■ **MATERIAL SUPPLIED**
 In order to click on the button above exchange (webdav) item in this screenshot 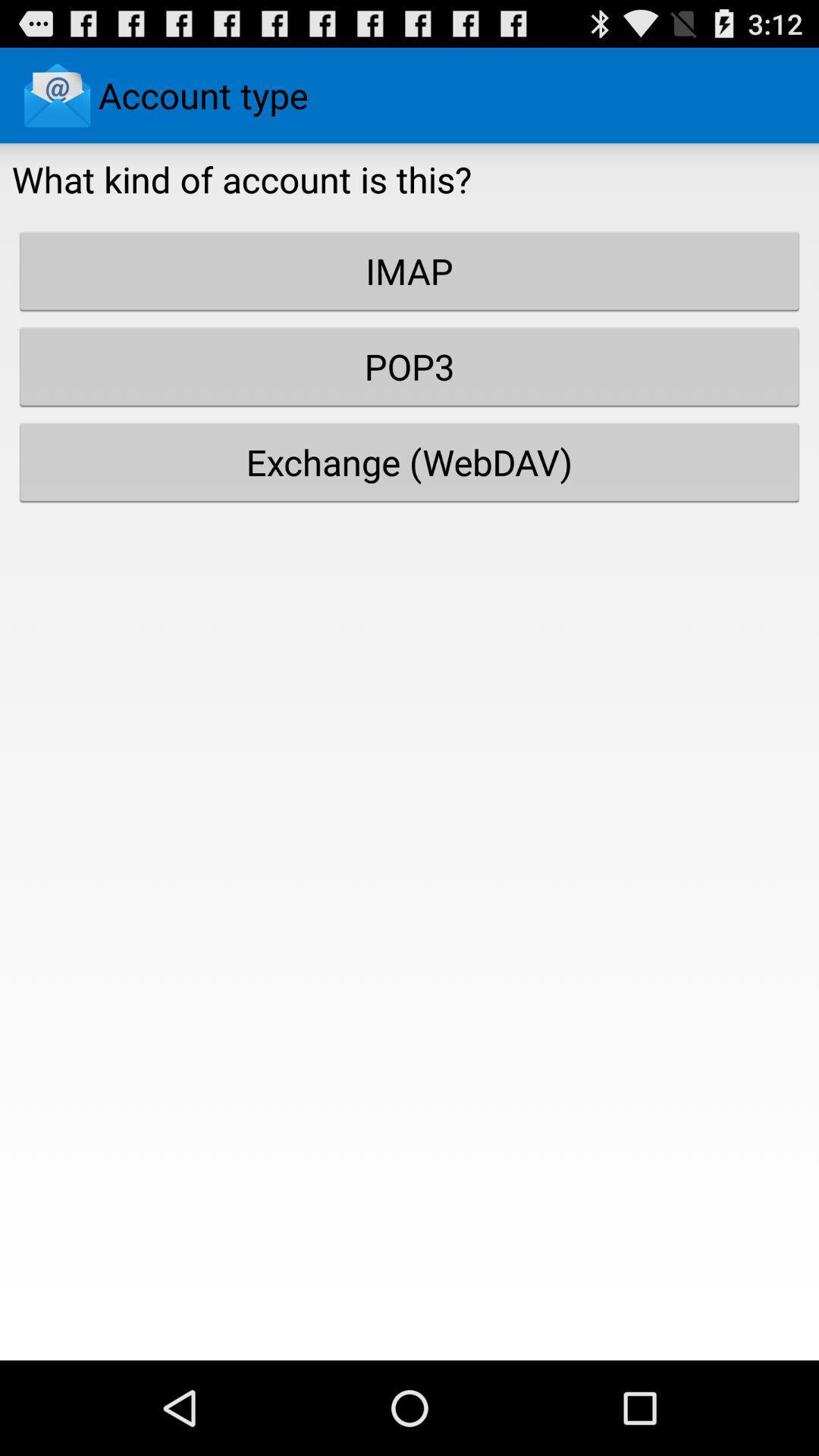, I will do `click(410, 366)`.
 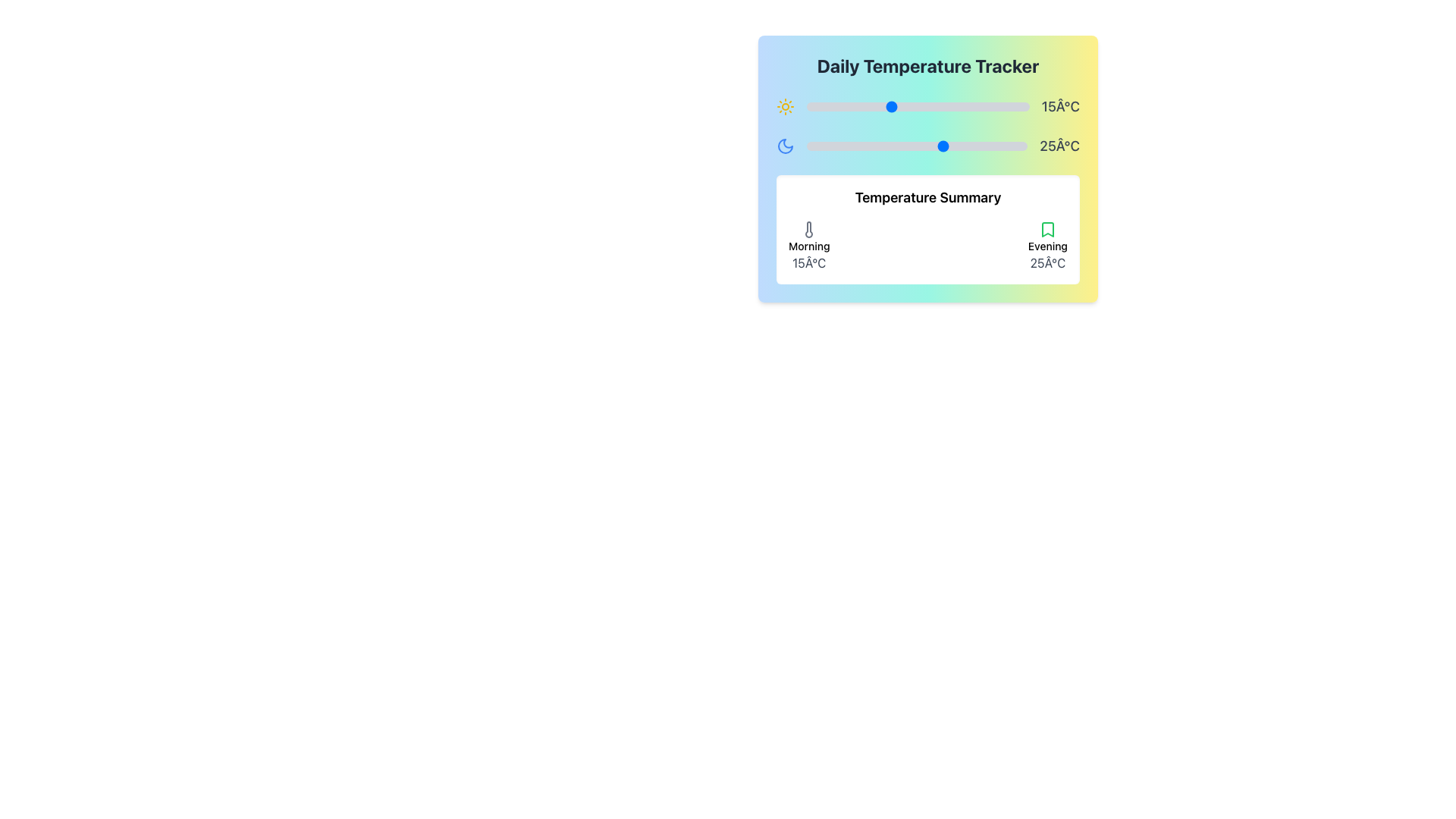 I want to click on the 'Daily Temperature Tracker' text, so click(x=927, y=65).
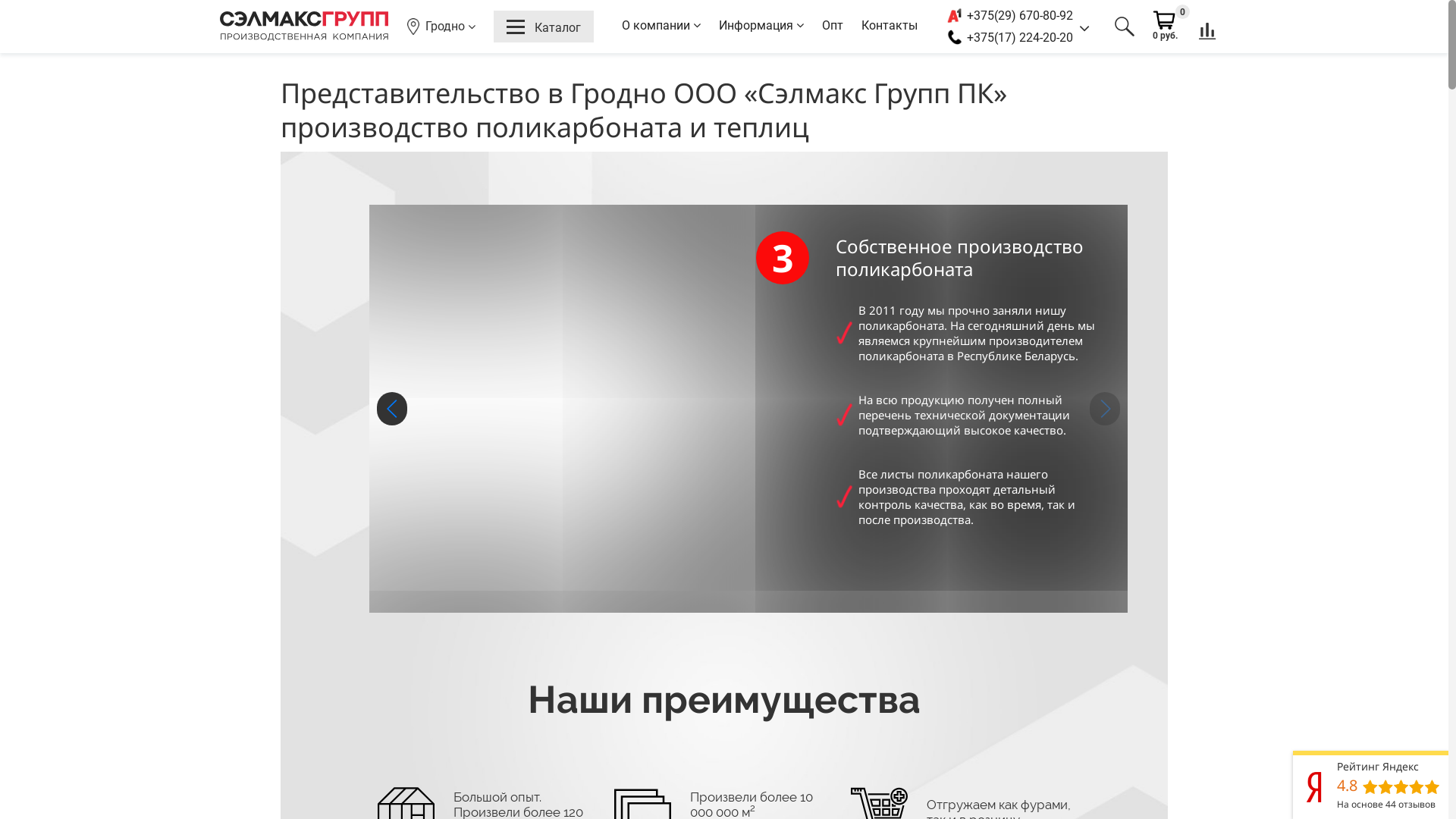 This screenshot has width=1456, height=819. What do you see at coordinates (1019, 36) in the screenshot?
I see `'+375(17) 224-20-20'` at bounding box center [1019, 36].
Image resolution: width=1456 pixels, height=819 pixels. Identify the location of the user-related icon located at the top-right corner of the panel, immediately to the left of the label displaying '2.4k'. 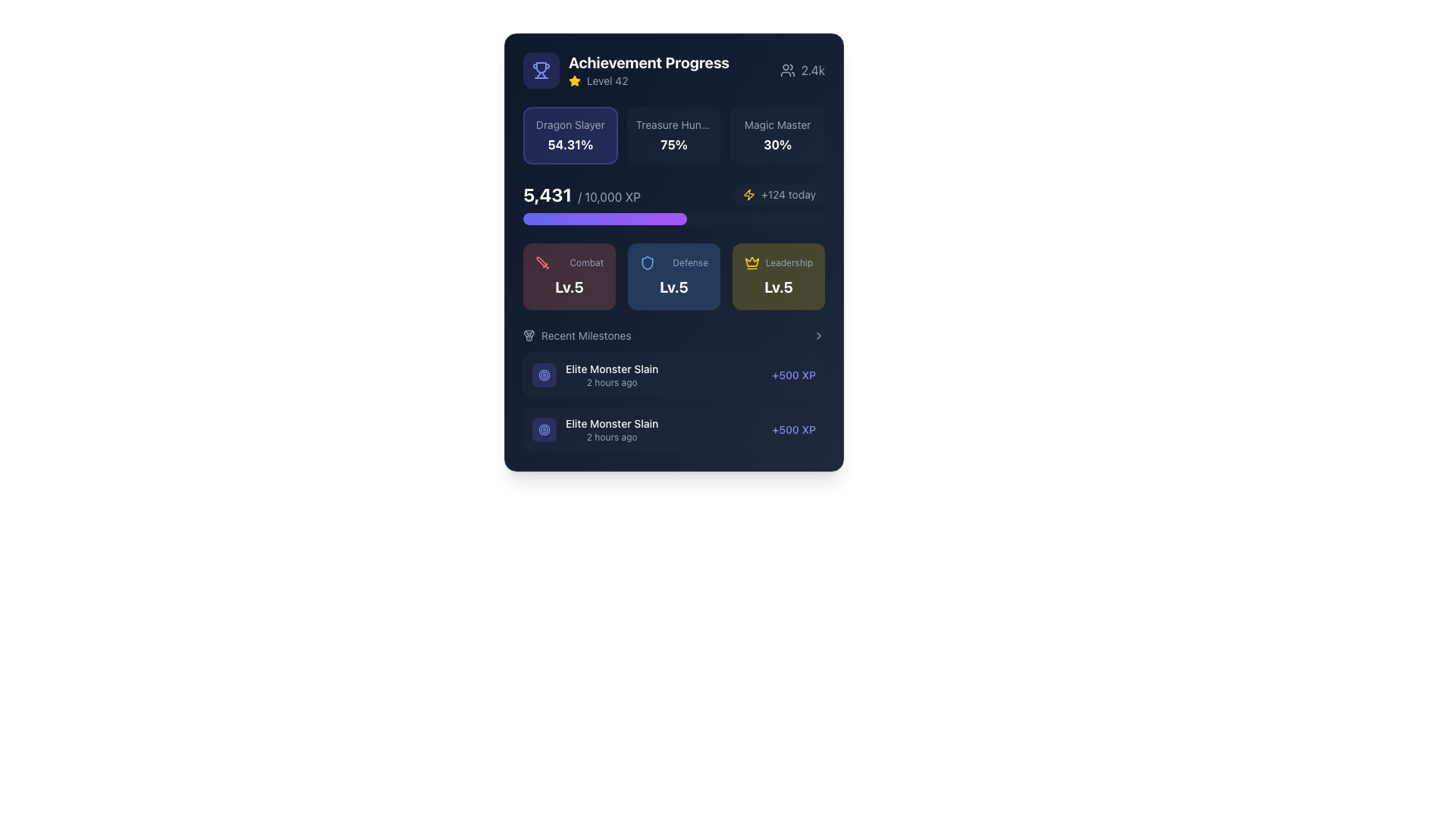
(787, 70).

■ **WRITTEN REQUEST**
Rewrite the rows from the line with "Image resolution: width=1456" through the end of the rows, swapping "panel" for "toolbar" and changing nothing else. Leave the pictures out.

■ **OUTPUT FOR THIS TASK**
Image resolution: width=1456 pixels, height=819 pixels. Identify the location of the user-related icon located at the top-right corner of the toolbar, immediately to the left of the label displaying '2.4k'. 
(787, 70).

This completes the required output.